When Ita Ford decided to become a missionary sister, she was following in the footsteps of a distant relative.
Bishop Francis Xavier Ford was one of Maryknoll’s fist missionaries to China, where he served from 1918 to 1952. He died in a Chinese prison.
Born in 1940 in Brooklyn, New York, Ita joined Maryknoll after college in 1961. Ill health forced her to leave the community so she worked as an editor for a publishing company for several years. In 1971, she reapplied to Maryknoll and was accepted.

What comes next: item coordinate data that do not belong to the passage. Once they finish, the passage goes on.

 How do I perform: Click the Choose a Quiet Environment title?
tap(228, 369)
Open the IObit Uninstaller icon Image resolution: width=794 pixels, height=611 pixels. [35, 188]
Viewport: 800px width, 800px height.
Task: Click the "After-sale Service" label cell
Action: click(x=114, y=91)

After studying in Bolivia for two years, Ita was assigned to Chile. Within months of her arrival, a military coup overthrew the government, yet Ita decided to remain in Chile to work among the poor. In 1980, Archbishop Oscar Romero asked for help in El Salvador, and Ita and another sister decided to go. Shortly before their arrival, Romero was assassinated on March 24, 1980.
In El Salvador, the two Maryknoll sisters worked with refugees. During their fist summer, they were caught in a flash flood, and only Ita survived. Following her friend’s death, Ita chose to stay in El Salvador. She was soon joined by another Maryknoll sister, Maura Clarke.
On this day in 1980, national guardsmen in El Salvador gunned down Sr. Ita Ford, Sr. Maura Clarke, Ursuline Sr. Dorothy Kazel, and a United States lay woman named Jean Donovan. The soldiers were later convicted and served 17 years of a 30-year prison sentence for the women’s rape and murder.